#### [What needs to be done]
From the material below, copy out only the lines that contain the string "perform", counting uppercase and lowercase letters as different.

#### [Provided information]
>> Start
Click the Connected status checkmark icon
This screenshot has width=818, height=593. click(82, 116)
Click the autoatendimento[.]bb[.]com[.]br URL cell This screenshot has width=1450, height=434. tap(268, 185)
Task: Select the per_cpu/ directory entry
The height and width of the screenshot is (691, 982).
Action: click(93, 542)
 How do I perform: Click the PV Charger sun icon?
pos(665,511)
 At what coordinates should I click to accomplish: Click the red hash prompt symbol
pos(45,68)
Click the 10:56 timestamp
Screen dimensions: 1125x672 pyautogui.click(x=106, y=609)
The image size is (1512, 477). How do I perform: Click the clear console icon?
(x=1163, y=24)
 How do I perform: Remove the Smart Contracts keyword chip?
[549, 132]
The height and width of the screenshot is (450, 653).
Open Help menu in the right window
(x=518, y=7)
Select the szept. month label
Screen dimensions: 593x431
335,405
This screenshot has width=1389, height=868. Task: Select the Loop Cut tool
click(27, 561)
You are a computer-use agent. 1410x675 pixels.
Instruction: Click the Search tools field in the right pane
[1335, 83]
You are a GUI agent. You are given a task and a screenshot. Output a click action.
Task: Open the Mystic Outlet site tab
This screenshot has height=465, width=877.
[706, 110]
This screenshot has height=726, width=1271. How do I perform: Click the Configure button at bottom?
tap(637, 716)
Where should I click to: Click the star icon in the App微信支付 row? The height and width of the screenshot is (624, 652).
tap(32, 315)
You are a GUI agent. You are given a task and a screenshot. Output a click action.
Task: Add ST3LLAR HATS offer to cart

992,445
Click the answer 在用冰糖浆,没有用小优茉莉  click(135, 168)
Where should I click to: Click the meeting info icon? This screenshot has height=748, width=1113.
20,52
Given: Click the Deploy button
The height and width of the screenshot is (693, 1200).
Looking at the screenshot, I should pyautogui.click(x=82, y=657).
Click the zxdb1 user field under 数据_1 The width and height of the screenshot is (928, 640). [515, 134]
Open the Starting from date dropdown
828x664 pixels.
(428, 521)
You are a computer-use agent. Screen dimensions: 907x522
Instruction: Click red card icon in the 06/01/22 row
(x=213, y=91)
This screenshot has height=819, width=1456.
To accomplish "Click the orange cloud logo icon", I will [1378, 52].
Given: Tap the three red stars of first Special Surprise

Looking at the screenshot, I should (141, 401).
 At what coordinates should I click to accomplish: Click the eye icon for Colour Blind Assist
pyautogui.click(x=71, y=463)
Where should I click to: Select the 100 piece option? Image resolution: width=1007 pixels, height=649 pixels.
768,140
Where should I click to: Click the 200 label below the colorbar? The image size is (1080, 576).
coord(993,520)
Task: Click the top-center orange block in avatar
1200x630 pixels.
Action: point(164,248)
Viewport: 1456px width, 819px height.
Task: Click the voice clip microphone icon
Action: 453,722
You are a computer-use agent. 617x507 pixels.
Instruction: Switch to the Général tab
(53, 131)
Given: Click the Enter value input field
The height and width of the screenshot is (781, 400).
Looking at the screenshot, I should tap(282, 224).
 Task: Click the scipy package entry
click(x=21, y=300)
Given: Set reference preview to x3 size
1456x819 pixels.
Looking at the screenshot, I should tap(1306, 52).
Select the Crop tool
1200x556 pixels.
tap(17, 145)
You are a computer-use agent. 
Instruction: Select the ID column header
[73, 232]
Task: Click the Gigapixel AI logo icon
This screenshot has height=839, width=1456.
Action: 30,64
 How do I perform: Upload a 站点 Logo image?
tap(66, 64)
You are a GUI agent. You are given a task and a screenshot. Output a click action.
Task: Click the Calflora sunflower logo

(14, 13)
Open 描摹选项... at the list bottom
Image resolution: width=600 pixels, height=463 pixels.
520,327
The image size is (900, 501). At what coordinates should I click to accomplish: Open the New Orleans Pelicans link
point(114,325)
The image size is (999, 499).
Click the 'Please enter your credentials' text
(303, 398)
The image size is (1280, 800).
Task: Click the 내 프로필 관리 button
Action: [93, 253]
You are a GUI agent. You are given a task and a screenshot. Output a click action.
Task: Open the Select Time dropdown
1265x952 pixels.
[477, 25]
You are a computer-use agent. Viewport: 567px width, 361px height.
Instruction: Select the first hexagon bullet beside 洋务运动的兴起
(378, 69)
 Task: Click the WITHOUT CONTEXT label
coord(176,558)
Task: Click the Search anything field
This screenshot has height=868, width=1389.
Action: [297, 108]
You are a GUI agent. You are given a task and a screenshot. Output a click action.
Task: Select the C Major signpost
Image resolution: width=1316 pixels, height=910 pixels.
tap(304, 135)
>> End
#### [Expected answer]
 How do I perform: Click the PV Charger sun icon?
The image size is (1512, 477). How do I perform: Click the clear console icon?
 How do I perform: Remove the Smart Contracts keyword chip?
This screenshot has height=726, width=1271. How do I perform: Click the Configure button at bottom?
 How do I perform: Upload a 站点 Logo image?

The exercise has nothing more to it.